(Stored data)
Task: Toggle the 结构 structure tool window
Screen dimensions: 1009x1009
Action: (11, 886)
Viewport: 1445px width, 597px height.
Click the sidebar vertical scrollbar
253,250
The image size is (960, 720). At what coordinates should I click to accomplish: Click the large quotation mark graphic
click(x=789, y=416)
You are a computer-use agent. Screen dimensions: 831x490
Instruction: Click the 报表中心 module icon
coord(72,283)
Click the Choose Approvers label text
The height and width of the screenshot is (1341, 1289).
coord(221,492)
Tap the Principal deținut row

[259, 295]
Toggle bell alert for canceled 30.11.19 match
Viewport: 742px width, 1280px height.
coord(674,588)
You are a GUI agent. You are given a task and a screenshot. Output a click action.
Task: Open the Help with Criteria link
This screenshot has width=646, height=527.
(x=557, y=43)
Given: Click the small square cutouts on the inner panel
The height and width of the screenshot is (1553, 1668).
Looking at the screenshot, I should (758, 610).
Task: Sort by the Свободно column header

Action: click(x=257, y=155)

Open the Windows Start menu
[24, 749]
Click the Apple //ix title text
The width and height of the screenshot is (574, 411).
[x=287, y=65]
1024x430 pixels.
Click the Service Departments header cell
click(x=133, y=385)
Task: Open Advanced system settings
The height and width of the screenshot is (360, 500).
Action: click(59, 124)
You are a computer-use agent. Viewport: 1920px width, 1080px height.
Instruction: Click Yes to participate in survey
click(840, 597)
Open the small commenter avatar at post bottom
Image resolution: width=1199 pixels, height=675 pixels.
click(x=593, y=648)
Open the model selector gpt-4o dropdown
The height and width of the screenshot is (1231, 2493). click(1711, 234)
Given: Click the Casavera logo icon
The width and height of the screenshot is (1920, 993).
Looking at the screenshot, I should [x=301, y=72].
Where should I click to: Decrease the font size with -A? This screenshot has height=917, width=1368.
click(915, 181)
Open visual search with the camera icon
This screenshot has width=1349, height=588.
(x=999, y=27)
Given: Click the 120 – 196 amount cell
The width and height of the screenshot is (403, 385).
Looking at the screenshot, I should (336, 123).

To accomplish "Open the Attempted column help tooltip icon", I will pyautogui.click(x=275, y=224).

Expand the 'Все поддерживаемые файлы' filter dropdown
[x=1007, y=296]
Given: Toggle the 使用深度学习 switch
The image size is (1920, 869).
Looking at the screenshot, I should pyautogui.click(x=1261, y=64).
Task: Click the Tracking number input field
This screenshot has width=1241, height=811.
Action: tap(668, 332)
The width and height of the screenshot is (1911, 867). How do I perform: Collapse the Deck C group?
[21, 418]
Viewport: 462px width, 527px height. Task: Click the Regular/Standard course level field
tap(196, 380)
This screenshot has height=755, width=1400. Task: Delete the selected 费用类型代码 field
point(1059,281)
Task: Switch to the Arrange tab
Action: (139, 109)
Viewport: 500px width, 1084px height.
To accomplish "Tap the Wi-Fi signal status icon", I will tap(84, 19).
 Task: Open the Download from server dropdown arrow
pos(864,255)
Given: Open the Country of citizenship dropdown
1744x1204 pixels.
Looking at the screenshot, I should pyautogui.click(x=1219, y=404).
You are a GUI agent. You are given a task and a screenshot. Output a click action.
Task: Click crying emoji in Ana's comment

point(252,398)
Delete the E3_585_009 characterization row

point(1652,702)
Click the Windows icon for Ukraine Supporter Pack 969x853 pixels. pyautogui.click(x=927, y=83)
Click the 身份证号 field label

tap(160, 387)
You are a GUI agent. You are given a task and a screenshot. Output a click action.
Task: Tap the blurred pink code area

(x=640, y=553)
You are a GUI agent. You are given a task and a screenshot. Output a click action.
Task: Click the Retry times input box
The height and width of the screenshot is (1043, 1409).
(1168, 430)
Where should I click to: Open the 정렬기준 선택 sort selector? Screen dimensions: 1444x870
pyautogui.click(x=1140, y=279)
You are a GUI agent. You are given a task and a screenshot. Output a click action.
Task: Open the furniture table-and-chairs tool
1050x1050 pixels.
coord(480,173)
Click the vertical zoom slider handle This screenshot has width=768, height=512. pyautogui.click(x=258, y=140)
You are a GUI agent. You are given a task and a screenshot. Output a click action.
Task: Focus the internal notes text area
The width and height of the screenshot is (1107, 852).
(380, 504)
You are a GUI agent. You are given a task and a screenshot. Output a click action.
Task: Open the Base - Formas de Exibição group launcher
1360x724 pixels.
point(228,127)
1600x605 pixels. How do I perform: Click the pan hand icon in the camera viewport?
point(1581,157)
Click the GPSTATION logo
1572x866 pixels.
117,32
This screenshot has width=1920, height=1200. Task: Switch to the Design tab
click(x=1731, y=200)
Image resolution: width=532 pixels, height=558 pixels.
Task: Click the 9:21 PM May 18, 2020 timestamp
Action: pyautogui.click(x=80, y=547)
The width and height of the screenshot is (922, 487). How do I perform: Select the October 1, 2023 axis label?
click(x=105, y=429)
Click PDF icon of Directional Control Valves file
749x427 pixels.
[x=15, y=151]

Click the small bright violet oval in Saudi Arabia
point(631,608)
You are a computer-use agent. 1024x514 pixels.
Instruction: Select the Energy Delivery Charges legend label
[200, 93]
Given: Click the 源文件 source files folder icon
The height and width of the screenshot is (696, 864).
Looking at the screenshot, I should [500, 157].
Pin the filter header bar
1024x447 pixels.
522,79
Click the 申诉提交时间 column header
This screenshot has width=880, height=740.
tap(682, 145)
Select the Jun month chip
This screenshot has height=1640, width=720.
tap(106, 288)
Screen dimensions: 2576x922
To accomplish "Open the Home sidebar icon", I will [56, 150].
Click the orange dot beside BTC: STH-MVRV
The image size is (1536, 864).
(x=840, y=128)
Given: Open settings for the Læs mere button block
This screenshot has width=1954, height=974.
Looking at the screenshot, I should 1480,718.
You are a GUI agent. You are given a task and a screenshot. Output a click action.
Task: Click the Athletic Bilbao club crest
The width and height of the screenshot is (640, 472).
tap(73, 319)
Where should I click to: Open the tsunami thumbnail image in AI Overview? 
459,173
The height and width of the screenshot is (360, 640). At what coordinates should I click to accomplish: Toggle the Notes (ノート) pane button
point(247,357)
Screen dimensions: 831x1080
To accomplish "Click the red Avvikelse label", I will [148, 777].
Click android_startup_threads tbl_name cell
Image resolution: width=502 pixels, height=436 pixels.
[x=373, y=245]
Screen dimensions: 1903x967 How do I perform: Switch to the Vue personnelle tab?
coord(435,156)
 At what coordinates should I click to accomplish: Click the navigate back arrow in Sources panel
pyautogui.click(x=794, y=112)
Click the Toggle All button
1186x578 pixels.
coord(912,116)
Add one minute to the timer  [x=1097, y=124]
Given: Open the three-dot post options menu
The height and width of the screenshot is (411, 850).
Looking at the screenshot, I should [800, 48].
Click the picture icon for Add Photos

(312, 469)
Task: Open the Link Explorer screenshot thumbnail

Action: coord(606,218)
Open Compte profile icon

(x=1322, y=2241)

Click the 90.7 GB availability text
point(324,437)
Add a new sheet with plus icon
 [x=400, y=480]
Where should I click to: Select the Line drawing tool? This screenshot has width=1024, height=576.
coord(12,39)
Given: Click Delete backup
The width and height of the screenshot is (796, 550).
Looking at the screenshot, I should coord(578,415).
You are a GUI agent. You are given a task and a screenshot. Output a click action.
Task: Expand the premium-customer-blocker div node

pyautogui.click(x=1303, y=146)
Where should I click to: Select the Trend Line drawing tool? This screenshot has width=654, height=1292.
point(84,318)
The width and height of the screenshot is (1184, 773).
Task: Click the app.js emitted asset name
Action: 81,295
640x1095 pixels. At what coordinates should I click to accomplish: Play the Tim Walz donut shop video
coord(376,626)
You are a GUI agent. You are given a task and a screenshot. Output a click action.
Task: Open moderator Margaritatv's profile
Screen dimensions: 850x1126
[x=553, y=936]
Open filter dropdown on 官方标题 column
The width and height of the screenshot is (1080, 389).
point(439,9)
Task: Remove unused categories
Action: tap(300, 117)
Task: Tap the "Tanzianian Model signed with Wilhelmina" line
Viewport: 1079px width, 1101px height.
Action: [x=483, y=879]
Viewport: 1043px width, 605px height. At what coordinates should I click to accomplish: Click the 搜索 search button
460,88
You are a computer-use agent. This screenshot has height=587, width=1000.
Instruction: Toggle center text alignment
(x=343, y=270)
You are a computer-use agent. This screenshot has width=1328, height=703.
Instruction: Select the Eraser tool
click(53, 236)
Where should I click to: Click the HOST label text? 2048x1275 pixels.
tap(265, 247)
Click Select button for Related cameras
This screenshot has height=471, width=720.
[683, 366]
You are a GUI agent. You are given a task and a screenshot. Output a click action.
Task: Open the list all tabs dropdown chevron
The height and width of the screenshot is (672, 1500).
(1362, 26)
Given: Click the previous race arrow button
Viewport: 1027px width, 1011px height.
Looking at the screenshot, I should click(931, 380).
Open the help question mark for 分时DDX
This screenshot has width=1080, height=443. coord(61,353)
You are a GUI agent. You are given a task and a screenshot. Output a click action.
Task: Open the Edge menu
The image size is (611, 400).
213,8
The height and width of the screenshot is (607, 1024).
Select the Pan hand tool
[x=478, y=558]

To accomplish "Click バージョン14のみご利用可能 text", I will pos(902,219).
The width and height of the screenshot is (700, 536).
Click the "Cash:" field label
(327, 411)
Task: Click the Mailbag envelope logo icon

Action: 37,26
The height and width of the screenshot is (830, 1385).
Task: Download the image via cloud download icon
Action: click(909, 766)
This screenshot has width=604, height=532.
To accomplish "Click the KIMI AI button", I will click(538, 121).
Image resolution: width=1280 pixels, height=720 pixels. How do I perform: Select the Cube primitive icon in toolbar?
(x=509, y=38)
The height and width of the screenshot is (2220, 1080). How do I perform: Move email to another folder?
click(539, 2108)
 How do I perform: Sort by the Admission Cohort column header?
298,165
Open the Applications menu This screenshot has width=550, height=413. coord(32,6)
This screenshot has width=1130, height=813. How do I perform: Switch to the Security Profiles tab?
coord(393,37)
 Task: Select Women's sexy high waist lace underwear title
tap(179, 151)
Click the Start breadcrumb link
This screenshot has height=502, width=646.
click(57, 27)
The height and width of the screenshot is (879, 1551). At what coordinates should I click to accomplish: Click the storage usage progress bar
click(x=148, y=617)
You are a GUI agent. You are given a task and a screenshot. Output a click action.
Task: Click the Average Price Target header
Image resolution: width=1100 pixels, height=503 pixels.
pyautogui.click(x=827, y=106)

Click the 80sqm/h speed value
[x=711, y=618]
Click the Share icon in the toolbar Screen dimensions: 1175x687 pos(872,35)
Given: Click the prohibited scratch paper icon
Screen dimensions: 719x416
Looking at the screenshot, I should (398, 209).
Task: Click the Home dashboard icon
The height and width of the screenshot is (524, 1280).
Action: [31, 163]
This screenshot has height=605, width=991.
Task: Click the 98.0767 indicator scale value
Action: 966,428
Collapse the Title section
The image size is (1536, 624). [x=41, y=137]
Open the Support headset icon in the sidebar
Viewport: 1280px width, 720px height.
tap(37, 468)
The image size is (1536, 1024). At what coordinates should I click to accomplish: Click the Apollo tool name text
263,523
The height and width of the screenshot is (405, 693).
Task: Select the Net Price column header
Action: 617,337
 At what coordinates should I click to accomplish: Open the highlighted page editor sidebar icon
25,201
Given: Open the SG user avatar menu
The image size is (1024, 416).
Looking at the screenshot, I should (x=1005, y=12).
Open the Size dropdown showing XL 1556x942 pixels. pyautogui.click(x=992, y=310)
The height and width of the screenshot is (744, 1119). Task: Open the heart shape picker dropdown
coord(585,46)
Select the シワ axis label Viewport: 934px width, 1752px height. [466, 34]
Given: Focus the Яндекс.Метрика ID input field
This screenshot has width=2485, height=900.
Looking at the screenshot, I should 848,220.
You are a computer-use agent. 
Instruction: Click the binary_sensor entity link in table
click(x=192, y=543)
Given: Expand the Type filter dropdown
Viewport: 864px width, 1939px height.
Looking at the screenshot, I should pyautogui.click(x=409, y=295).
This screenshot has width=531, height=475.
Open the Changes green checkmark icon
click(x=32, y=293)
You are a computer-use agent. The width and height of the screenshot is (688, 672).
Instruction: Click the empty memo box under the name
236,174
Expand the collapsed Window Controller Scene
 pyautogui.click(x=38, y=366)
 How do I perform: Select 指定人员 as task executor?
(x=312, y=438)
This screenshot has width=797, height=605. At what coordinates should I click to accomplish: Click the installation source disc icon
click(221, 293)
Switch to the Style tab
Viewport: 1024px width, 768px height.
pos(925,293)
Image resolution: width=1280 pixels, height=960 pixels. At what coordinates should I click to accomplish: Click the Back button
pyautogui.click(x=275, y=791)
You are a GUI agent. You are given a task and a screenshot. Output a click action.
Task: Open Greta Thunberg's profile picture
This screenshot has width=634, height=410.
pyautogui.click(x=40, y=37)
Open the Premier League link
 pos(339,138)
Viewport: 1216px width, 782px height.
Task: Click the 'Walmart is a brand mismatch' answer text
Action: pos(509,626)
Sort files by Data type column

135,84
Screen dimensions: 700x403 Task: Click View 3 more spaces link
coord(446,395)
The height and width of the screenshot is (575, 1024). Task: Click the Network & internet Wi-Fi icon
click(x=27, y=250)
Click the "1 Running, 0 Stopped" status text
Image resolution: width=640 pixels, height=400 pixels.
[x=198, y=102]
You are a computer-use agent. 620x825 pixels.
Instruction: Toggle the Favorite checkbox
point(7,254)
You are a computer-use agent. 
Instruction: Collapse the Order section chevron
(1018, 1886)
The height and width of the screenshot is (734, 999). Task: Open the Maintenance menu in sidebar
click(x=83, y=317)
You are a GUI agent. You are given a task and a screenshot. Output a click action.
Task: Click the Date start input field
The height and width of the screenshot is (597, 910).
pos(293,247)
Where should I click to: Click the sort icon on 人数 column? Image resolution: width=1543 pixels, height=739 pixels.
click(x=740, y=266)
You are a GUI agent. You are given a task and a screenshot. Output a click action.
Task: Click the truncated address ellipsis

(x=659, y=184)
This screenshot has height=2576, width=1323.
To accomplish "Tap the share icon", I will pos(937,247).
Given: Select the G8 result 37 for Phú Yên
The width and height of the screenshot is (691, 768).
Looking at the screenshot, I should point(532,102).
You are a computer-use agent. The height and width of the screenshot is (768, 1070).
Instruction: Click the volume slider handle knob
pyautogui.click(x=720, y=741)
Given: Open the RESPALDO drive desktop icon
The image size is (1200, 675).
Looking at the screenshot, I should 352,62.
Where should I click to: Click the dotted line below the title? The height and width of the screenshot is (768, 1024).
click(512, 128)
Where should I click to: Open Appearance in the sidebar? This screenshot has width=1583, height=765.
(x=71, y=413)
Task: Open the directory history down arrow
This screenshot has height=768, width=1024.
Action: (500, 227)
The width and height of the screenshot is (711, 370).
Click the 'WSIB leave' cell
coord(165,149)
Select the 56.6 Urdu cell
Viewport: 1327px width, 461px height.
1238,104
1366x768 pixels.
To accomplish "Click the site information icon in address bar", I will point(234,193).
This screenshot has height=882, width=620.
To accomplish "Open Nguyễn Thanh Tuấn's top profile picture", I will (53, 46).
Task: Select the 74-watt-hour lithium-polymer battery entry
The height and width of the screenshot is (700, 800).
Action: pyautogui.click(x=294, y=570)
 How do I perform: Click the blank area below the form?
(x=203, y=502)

- **Problem details**
Going back to the entries above, set down exactly the lines that begin at the one with "The height and width of the screenshot is (1341, 1289)." and end at the one with "Open the small", both included, and nothing else.

- **Your response**
The height and width of the screenshot is (1341, 1289).
coord(221,492)
Tap the Principal deținut row

[259, 295]
Toggle bell alert for canceled 30.11.19 match
Viewport: 742px width, 1280px height.
coord(674,588)
You are a GUI agent. You are given a task and a screenshot. Output a click action.
Task: Open the Help with Criteria link
This screenshot has width=646, height=527.
(x=557, y=43)
Given: Click the small square cutouts on the inner panel
The height and width of the screenshot is (1553, 1668).
Looking at the screenshot, I should (758, 610).
Task: Sort by the Свободно column header

Action: click(x=257, y=155)

Open the Windows Start menu
[24, 749]
Click the Apple //ix title text
The width and height of the screenshot is (574, 411).
[x=287, y=65]
1024x430 pixels.
Click the Service Departments header cell
click(x=133, y=385)
Task: Open Advanced system settings
The height and width of the screenshot is (360, 500).
Action: click(59, 124)
You are a computer-use agent. Viewport: 1920px width, 1080px height.
Instruction: Click Yes to participate in survey
click(840, 597)
Open the small commenter avatar at post bottom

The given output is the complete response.